Часы с кукушкой… Те, которые я видел вчера. С веселой птичкой и звоном весеннего морозца.
— Скажите, вот у Анищина был старинный шкаф…
— У султанши. Все у нее до последней вешалки.
— Почему?
— Никандрыч отдал. Тыщ на тридцать.
— Но почему, почему?
— Султанша наперла на него. Ты, говорит, помрешь не сегодня завтра. Пусть эти ценные вещички стфят у меня. Включая холодильник.

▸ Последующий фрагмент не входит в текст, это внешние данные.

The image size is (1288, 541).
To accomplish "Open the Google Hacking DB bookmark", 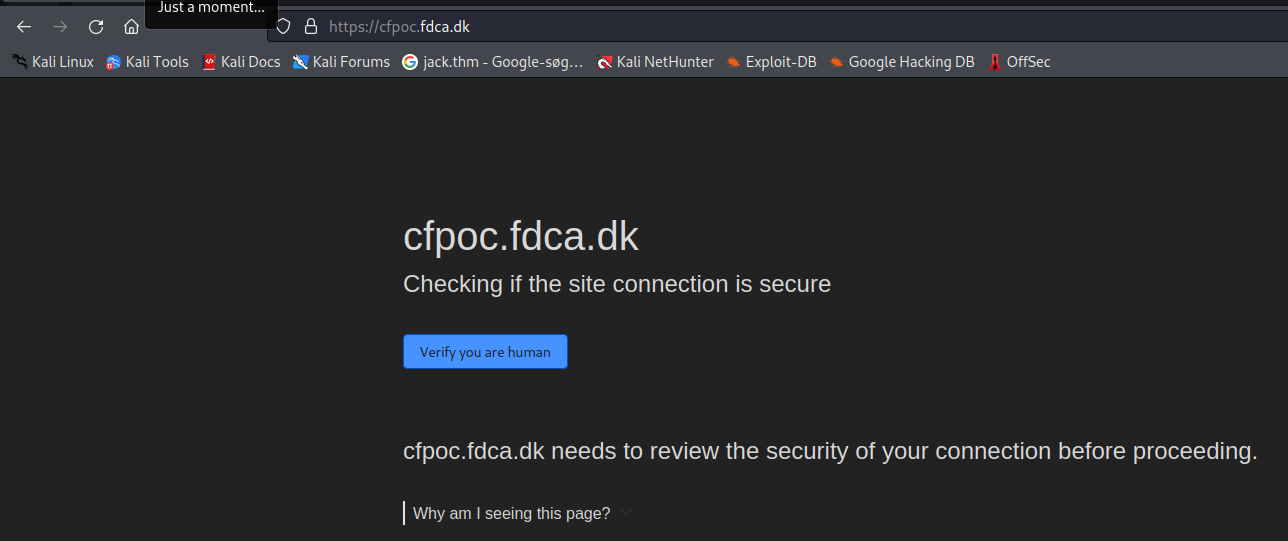I will pyautogui.click(x=901, y=62).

— И все-таки, почему отдавал?
— Тайна отцовской любви.
Я понимал тайну отцовской любви — я не мог постигнуть тайны поведения дочери. Иван Никандрович остался, в сущности, без мебели и вещей. И сделался одиноким человеком. Эх, не знал он маленькой тайны обывателя, или мещанина, или, по-современному, — потребителя, который умеет человека заменить резным шкафом. Иван Никандрович искал живую душу, не находил и поэтому стал одиноким. Потребитель ждет вещи, находит и поэтому никогда не бывает одиноким — промышленность-то работает.

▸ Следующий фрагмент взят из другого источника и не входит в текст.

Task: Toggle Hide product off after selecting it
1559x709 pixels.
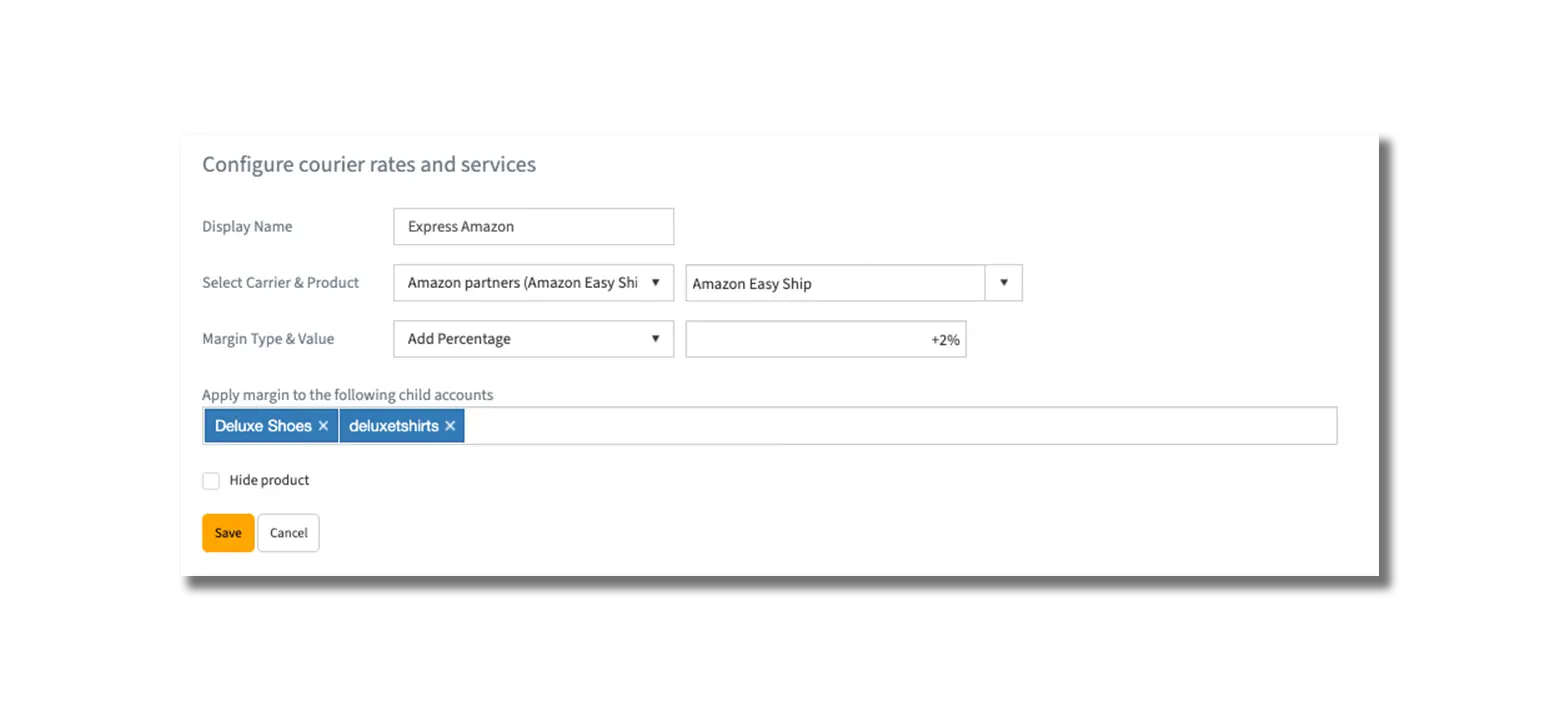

— Ложки серебряные уволокла, — вспомнил Устькакин и, встретив мое угрюмое молчание, издал звук, походивший на всхрапывание: — Зубы взяла!
— Как… зубы?
— Никандрыч купил себе золотые пластины на коронки. А султанша говорит, что, мол, ни к чему, в крематории все равно сымут. Он на зубы их так и не поставил, ей отдал.
— Как же так? — спросил я не знаю кого. Но Устькакин ответить взялся:
— Потому что теперь дураков нет.
— В каком смысле?
— А кто теперь дурак? Теперь только курица дура.
— Почему курица?..
— Потому что гребет от себя.
Мои и так порушенные мысли заметались в каком-то хаосе.

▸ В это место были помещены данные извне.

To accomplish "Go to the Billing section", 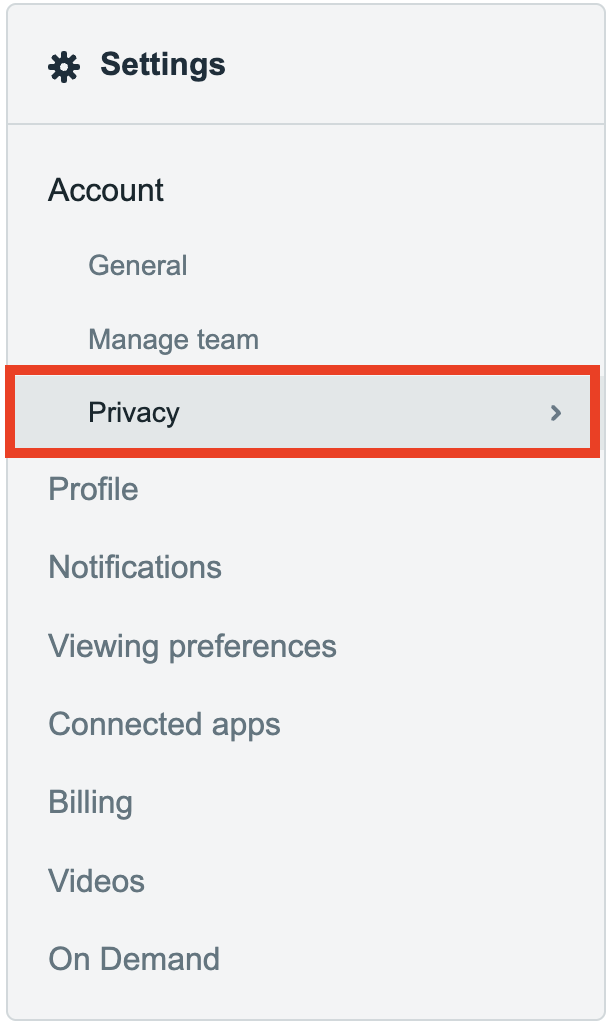I will (90, 802).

Курица гребет под себя, то есть от себя. Она без интеллекта и без чувств, курица-то. Но и ей бывает больно. Больно всему живому. Господи, при чем здесь интеллект, нравственность, сознание, чувства?.. При чем они, если больно всему живому? И Сокальская знавала боль, поэтому, будь она последней дурой и вконец аморальной, понимает, что сделала больно ограбленному и брошенному отцу.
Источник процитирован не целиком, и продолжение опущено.